**What you should do**
Pick each line containing "agent" out of the records.

Collected data entries

%%

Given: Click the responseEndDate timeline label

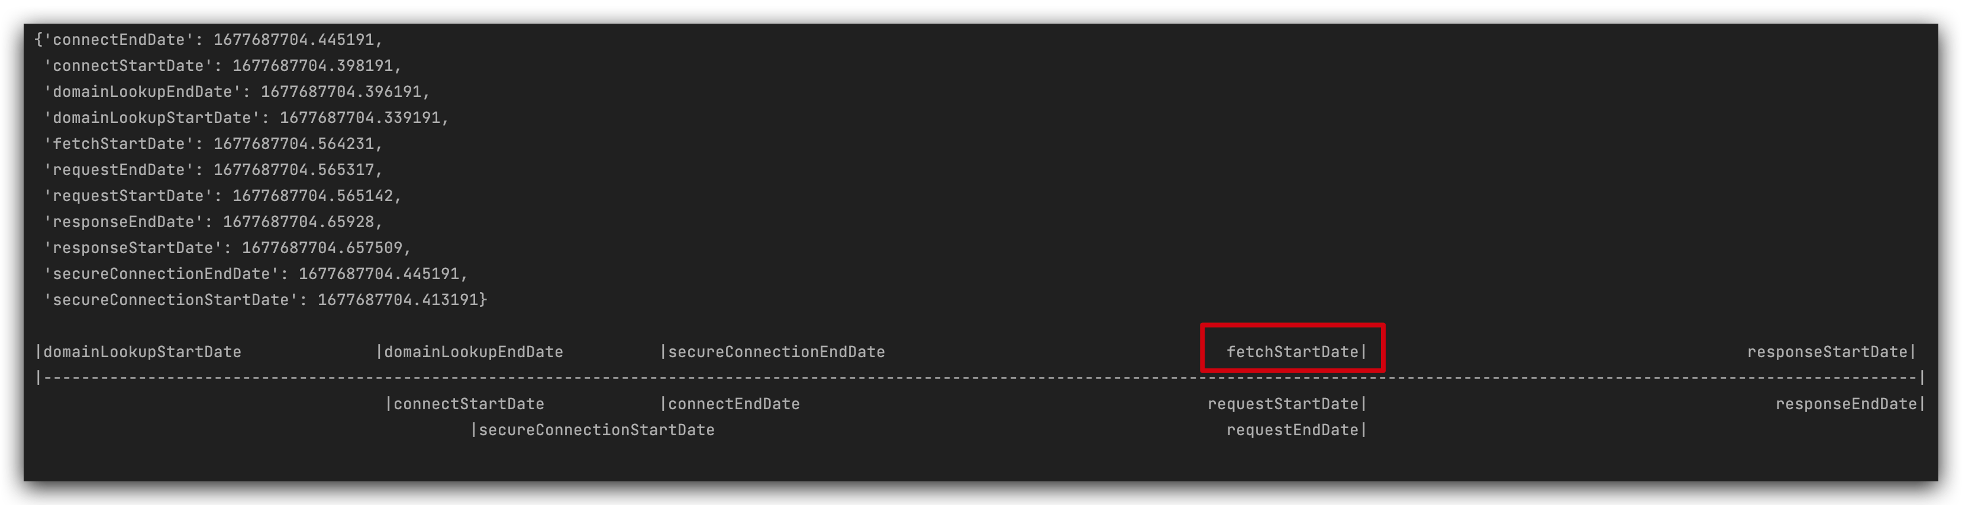Looking at the screenshot, I should pos(1846,404).
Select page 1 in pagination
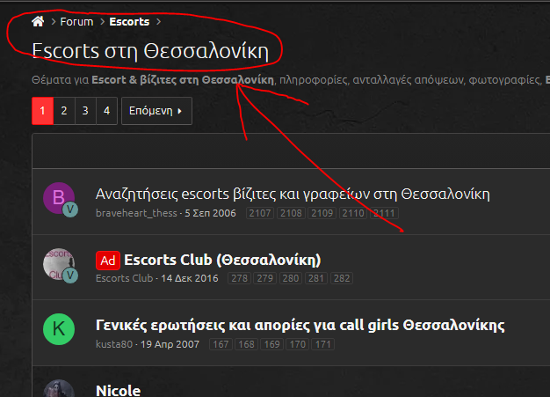Viewport: 550px width, 397px height. tap(42, 111)
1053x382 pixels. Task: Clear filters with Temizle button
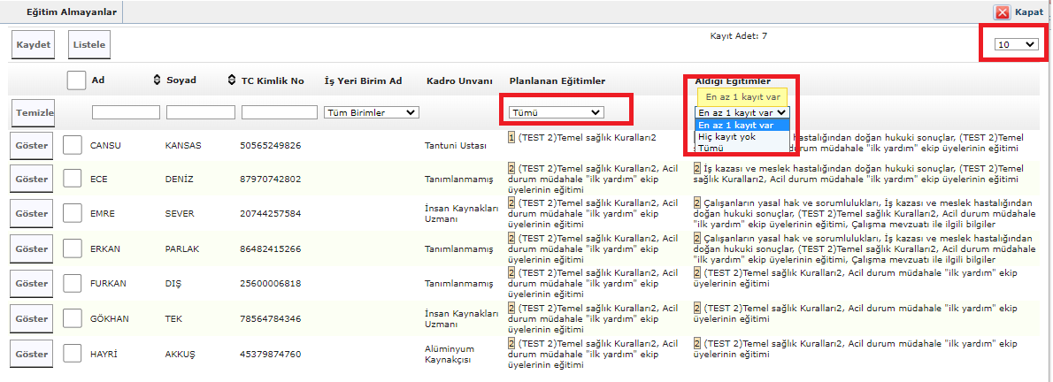click(34, 113)
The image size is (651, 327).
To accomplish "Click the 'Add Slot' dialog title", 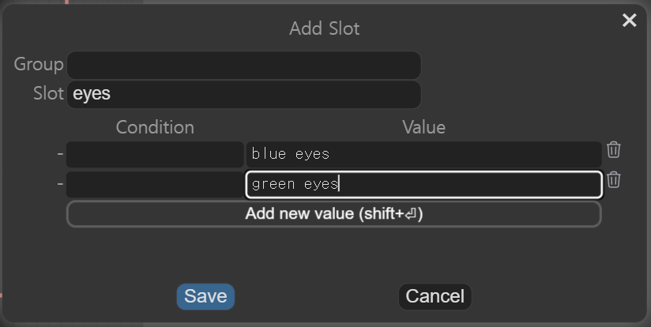I will pyautogui.click(x=325, y=29).
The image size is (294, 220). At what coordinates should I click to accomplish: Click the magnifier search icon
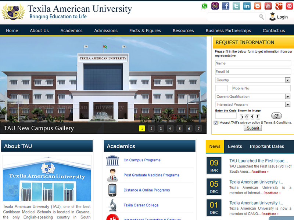point(261,17)
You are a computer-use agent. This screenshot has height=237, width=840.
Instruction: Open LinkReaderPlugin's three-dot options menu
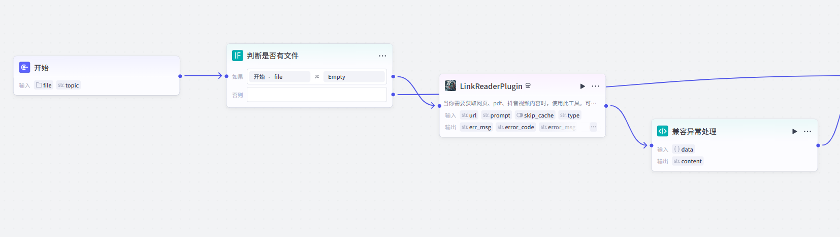(596, 86)
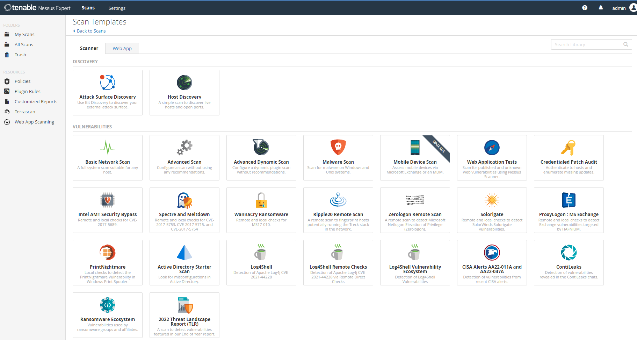Open the WannaCry Ransomware padlock icon
The width and height of the screenshot is (637, 340).
pos(261,200)
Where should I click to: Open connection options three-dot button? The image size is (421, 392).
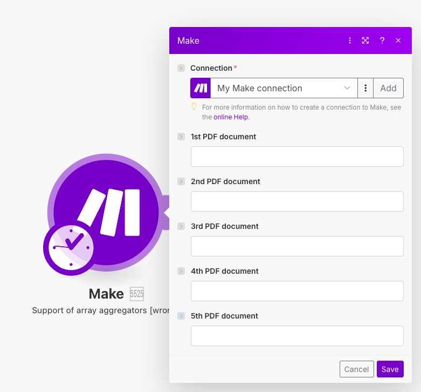click(x=365, y=88)
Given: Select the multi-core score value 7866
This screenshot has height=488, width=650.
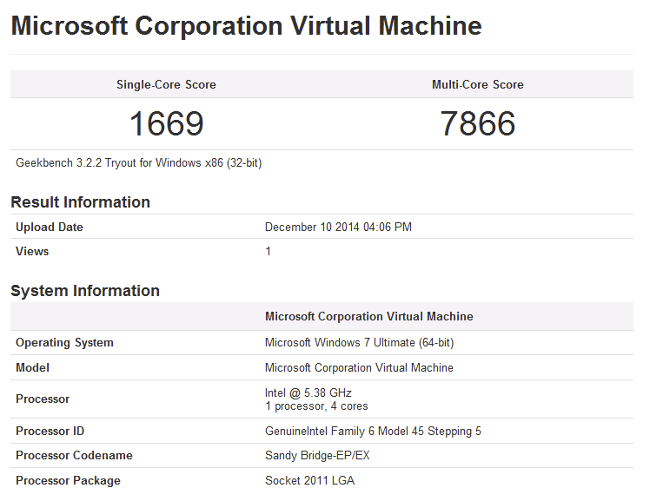Looking at the screenshot, I should click(x=477, y=123).
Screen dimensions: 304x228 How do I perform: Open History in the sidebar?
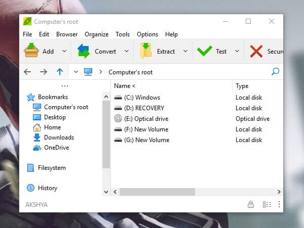point(48,188)
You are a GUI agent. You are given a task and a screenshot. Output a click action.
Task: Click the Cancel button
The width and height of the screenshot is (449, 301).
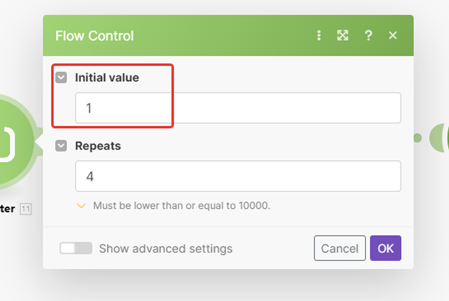(340, 248)
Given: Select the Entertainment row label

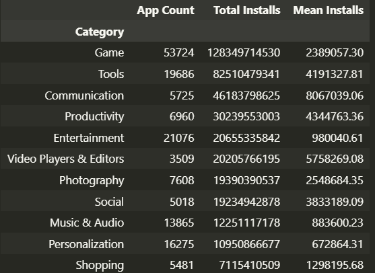Looking at the screenshot, I should tap(89, 138).
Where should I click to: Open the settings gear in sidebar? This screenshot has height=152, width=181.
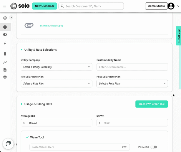[x=5, y=77]
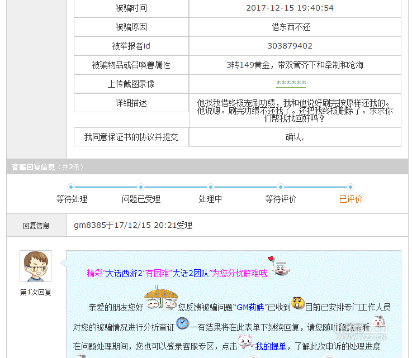Select the 等待评价 step label
This screenshot has width=412, height=358.
coord(281,199)
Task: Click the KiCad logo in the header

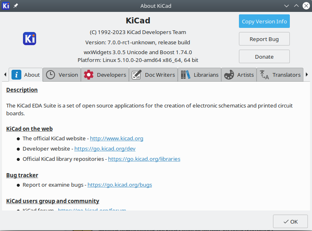Action: [30, 39]
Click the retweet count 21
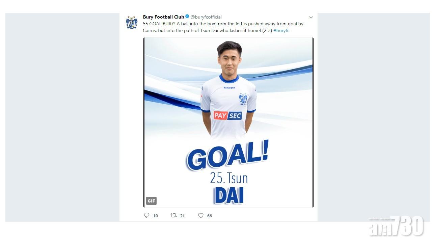 point(182,216)
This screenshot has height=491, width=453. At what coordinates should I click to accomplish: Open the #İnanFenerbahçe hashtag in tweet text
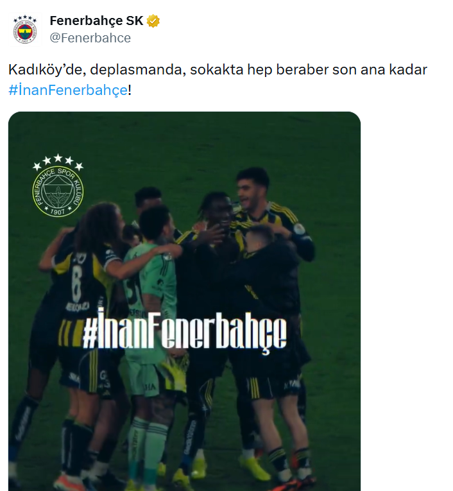pos(68,90)
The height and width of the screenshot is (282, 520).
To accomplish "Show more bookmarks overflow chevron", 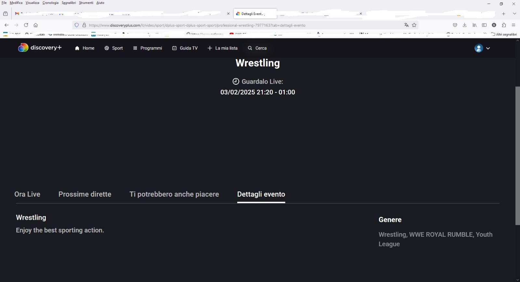I will pos(485,34).
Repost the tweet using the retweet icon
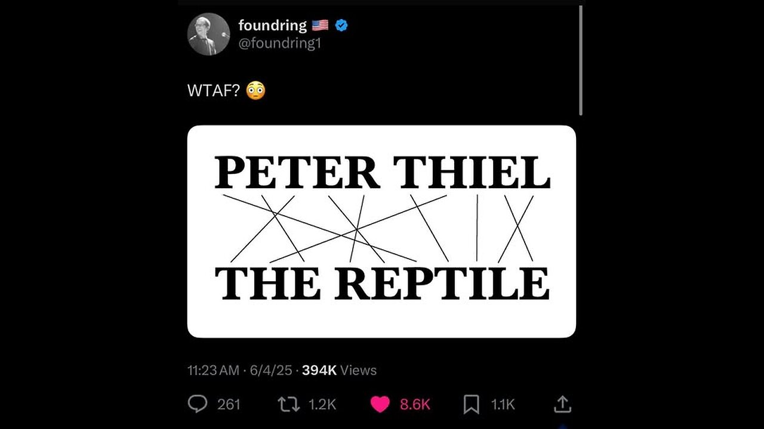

%%

**Exercise answer**
You are a computer-use agent. This screenshot has height=237, width=840.
You are a GUI agent. You are given a task and a screenshot. Output a click action.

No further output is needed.